• **Stated exercise**
Copy the material verbatim from the line that contains "The width and height of the screenshot is (787, 534)." through the line that contains "Action: click(569, 562)", with both of those lines included.

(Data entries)
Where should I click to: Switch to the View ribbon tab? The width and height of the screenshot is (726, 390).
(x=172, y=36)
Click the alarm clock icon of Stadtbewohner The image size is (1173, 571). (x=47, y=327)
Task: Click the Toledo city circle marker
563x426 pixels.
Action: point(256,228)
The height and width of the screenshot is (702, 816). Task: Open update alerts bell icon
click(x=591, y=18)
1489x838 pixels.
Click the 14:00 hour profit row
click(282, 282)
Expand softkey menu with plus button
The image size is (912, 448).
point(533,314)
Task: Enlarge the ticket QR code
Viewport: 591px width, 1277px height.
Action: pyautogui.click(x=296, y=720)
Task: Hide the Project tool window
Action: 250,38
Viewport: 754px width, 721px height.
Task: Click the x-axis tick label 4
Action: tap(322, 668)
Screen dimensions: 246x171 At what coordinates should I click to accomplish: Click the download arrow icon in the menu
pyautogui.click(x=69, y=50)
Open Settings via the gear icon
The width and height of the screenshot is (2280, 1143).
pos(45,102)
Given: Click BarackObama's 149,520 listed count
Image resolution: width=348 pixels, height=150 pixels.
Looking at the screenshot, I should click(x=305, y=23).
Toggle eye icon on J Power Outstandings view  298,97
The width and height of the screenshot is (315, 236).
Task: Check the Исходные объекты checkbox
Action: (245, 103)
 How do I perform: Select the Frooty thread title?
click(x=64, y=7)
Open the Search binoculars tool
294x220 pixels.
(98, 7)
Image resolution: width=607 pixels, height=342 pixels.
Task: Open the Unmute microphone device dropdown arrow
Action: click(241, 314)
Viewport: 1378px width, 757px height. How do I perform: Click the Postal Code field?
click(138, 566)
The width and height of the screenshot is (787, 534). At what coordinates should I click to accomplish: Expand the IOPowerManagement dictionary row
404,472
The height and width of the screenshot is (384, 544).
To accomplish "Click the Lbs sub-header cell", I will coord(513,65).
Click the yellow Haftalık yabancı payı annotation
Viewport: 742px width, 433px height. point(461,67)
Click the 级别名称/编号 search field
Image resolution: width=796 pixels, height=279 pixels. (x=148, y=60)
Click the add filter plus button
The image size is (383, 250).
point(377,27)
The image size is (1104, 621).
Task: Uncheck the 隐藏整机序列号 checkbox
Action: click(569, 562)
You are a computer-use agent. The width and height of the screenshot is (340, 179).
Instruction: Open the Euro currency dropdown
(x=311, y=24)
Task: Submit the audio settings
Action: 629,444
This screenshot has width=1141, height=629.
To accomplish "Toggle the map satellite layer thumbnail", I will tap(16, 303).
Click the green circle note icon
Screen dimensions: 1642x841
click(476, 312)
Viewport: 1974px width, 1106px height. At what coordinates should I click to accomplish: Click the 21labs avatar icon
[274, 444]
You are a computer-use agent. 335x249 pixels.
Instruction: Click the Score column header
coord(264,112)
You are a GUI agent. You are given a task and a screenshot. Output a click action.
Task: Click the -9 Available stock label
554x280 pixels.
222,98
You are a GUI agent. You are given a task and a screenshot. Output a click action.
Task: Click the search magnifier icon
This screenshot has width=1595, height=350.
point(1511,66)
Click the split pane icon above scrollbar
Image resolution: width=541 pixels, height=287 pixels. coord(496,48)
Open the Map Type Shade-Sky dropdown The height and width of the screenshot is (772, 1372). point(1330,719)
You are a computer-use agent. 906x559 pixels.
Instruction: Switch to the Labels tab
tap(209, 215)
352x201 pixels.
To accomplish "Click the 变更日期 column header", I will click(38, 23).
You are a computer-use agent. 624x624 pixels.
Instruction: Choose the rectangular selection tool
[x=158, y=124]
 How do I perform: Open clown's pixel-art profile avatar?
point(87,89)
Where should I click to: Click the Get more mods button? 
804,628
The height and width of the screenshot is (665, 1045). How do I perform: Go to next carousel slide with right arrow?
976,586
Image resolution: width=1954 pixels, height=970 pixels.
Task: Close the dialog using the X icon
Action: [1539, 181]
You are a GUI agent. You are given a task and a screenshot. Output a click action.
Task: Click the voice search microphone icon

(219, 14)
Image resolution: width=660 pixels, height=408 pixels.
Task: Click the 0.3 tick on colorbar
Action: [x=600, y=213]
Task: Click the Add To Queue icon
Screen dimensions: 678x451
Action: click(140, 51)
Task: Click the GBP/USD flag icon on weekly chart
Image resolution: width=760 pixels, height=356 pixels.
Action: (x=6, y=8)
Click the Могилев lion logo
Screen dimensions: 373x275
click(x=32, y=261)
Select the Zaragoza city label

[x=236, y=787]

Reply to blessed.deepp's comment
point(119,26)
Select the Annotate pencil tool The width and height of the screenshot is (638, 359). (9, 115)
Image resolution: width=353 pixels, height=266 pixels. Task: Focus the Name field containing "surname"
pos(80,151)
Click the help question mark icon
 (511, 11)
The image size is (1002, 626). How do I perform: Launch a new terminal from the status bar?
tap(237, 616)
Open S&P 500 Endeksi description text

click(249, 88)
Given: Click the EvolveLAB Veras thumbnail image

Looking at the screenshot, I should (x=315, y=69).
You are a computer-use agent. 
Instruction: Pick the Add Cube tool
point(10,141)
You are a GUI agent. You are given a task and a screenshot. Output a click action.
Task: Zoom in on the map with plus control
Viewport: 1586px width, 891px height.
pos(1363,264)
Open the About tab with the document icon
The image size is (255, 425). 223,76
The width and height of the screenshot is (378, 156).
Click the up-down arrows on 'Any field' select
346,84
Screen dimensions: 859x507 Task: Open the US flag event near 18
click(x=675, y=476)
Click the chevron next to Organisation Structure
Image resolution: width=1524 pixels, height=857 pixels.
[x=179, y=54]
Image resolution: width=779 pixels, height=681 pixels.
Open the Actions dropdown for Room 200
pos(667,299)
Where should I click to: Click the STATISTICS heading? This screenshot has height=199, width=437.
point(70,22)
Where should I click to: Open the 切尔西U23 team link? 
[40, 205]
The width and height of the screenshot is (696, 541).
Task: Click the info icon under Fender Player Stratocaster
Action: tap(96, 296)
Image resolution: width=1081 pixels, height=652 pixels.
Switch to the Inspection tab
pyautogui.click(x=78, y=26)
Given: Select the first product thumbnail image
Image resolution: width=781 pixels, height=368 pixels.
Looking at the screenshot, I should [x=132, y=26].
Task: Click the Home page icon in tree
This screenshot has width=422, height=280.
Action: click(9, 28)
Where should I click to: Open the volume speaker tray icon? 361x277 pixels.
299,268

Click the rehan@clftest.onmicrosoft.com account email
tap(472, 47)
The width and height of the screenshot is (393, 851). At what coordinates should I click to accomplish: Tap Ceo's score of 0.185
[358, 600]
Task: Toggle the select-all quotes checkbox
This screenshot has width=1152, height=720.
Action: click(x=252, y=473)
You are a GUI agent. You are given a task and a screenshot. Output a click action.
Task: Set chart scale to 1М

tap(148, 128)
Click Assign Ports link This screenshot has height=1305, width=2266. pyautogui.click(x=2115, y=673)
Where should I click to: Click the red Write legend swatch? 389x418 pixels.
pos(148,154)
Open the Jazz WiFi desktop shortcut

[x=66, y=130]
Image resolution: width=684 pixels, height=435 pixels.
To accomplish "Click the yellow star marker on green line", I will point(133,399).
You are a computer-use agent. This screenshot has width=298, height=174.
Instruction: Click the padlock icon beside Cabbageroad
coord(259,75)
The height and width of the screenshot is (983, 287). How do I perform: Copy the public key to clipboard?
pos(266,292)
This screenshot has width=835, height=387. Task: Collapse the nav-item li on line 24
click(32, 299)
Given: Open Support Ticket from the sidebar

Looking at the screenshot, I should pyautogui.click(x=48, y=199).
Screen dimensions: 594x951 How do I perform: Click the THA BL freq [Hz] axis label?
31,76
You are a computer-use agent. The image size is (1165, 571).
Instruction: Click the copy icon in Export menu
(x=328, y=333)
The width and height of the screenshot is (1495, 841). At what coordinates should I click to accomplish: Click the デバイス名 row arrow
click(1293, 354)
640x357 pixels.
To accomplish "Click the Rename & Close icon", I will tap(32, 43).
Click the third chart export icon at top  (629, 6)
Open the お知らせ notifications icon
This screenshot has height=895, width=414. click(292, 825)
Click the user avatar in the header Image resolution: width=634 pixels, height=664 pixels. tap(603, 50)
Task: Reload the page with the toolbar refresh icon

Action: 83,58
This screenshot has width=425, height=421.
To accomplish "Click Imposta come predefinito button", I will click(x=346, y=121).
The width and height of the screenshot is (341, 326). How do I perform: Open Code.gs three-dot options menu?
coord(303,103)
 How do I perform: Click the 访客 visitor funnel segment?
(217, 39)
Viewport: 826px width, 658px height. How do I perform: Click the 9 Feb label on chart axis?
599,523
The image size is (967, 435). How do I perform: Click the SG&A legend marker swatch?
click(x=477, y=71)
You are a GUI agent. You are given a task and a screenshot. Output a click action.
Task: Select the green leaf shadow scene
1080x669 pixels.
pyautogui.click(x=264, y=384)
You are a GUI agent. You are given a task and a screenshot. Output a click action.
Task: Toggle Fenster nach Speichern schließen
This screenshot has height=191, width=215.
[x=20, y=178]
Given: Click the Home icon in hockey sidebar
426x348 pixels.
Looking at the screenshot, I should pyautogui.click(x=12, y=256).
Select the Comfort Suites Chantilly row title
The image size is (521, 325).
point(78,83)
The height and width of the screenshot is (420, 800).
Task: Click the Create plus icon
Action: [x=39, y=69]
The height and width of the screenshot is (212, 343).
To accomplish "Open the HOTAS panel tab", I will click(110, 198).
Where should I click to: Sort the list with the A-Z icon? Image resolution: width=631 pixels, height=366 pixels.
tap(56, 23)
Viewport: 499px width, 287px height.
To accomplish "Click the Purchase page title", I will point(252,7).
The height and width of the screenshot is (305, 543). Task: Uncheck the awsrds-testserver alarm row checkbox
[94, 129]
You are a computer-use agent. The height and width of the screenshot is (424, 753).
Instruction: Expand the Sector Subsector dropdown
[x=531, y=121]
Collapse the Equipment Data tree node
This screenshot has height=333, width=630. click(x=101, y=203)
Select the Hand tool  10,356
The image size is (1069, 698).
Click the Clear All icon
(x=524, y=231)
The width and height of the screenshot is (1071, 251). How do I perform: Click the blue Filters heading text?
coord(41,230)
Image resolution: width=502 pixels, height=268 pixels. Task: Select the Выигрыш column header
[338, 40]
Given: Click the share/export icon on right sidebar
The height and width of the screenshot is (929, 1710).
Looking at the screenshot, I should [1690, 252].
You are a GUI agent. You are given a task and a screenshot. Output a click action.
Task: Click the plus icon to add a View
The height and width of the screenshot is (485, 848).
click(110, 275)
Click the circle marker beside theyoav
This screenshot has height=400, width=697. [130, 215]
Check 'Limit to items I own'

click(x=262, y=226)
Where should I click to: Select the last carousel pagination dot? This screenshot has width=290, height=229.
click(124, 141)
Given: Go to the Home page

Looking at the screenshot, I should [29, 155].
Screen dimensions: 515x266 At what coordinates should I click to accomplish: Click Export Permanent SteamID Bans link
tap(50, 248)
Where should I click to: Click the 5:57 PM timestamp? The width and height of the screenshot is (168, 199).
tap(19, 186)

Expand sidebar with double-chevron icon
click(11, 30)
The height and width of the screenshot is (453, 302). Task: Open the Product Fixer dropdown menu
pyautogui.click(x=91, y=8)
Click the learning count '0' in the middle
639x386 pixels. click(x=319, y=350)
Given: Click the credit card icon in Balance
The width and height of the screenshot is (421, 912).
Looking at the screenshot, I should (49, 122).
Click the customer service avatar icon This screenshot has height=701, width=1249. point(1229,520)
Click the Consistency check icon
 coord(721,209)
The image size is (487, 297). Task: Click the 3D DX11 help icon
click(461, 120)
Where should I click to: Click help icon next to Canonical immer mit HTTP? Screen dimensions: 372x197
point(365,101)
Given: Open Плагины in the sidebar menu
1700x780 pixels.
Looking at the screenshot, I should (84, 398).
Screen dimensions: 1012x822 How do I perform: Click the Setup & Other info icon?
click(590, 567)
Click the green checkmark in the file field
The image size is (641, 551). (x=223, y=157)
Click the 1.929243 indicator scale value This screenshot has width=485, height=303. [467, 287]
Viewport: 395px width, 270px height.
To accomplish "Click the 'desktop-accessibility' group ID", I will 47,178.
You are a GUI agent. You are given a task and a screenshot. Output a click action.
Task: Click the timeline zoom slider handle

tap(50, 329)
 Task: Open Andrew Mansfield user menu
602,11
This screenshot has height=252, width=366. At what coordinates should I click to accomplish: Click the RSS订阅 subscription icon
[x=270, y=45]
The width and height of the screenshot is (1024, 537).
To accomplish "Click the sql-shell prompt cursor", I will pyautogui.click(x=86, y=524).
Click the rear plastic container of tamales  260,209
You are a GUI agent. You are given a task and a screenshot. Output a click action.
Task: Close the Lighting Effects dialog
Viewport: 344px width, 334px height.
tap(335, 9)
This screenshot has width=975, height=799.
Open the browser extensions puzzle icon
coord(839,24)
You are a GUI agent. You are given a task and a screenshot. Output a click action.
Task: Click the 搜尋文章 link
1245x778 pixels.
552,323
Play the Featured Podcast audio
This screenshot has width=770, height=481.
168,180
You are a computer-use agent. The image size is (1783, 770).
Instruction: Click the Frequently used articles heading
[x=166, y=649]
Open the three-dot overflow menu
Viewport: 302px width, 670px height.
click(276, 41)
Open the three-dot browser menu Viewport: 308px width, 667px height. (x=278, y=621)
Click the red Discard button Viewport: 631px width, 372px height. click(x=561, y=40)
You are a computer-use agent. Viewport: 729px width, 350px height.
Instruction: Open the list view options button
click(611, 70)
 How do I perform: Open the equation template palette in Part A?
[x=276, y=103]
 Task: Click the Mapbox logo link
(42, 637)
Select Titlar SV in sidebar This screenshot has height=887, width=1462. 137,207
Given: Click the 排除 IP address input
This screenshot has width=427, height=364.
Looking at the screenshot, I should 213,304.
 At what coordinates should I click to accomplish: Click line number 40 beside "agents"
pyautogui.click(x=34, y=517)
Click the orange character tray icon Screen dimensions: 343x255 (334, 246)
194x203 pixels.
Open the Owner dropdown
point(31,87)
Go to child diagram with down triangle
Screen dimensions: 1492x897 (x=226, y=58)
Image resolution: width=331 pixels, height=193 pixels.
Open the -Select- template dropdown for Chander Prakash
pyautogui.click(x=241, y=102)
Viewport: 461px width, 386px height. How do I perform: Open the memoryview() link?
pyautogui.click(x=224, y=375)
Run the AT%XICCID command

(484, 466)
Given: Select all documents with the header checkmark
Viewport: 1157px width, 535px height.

• **The response**
The width and height of the screenshot is (787, 534). At what coordinates should I click to accomplish: Expand the IOPowerManagement dictionary row
404,472
The height and width of the screenshot is (384, 544).
To accomplish "Click the Lbs sub-header cell", I will coord(513,65).
Click the yellow Haftalık yabancı payı annotation
Viewport: 742px width, 433px height. point(461,67)
Click the 级别名称/编号 search field
Image resolution: width=796 pixels, height=279 pixels. (x=148, y=60)
Click the add filter plus button
The image size is (383, 250).
point(377,27)
The image size is (1104, 621).
Task: Uncheck the 隐藏整机序列号 checkbox
Action: click(569, 562)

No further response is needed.